What is a Data Warehouse?
A Data Warehouse (DW) is a relational database that is designed for query and analysis
rather than transaction processing. It includes historical data derived from transaction
data from single and multiple sources.
A Data Warehouse provides integrated, enterprise-wide, historical data and focuses on
providing support for decision-makers for data modeling and analysis.
A Data Warehouse is a group of data specific to the entire organization, not only to a
particular group of users.
It is not used for daily operations and transaction processing but used for making
decisions.
A Data Warehouse can be viewed as a data system with the following attributes:
o It is a database designed for investigative tasks, using data from various
applications.
o It supports a relatively small number of clients with relatively long interactions.
o It includes current and historical data to provide a historical perspective of
information.
o Its usage is read-intensive.
o It contains a few large tables.
"Data Warehouse is a subject-oriented, integrated, and time-variant store of information
in support of management's decisions."
Characteristics of Data Warehouse
1. Subject-Oriented
A data warehouse target on the modeling and analysis of data for decision-makers.
Therefore, data warehouses typically provide a concise and straightforward view around
a particular subject, such as customer, product, or sales, instead of the global
organization's ongoing operations. This is done by excluding data that are not useful
concerning the subject and including all data needed by the users to understand the
subject.
2. Integrated
A data warehouse integrates various heterogeneous data sources like RDBMS, flat files,
and online transaction records. It requires performing data cleaning and integration
during data warehousing to ensure consistency in naming conventions, attributes types,
etc., among different data sources.
3. Time-Variant
Historical information is kept in a data warehouse. For example, one can retrieve files from
3 months, 6 months, 12 months, or even previous data from a data warehouse. These
variations with a transactions system, where often only the most current file is kept.
4. Non-Volatile
The data warehouse is a physically separate data storage, which is transformed from the
source operational RDBMS. The operational updates of data do not occur in the data
warehouse, i.e., update, insert, and delete operations are not performed. It usually requires
only two procedures in data accessing: Initial loading of data and access to data.
Therefore, the DW does not require transaction processing, recovery, and concurrency
capabilities, which allows for substantial speedup of data retrieval. Non-Volatile defines
that once entered into the warehouse, and data should not change.
Architecture of Data Warehouse
A data warehouse architecture is a method of defining the overall architecture of data
communication processing and presentation that exist for end-clients computing within
the enterprise. Each data warehouse is different, but all are characterized by standard vital
components.
External Data Sources:
1. An operational system is a method used in data warehousing to refer to a system that
is used to process the day-to-day transactions of an organization.

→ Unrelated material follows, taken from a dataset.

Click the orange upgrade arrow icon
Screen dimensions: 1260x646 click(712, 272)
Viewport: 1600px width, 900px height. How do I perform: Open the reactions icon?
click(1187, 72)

2. A Flat file system is a system of files in which transactional data is stored, and every
file in the system must have a different name.
Staging Area –
Since the data, extracted from the external sources does not follow a particular format,
so there is a need to validate this data to load into data warehouse. For this purpose, it
is recommended to use ETL tool.
E(Extracted): Data is extracted from External data source.
T(Transform): Data is transformed into the standard format.
L(Load): Data is loaded into data warehouse after transforming it into the standard
format
Load Manager
Load manager is also called the front component. It performs with all the operations
associated with the extraction and load of data into the warehouse. These operations
include transformations to prepare the data for entering into the Data warehouse..
Data-warehouse
After cleansing of data, it is stored in the data warehouse as central repository. It actually
stores the meta data and the actual data gets stored in the data marts.
Meta Data
A set of data that defines and gives information about other data.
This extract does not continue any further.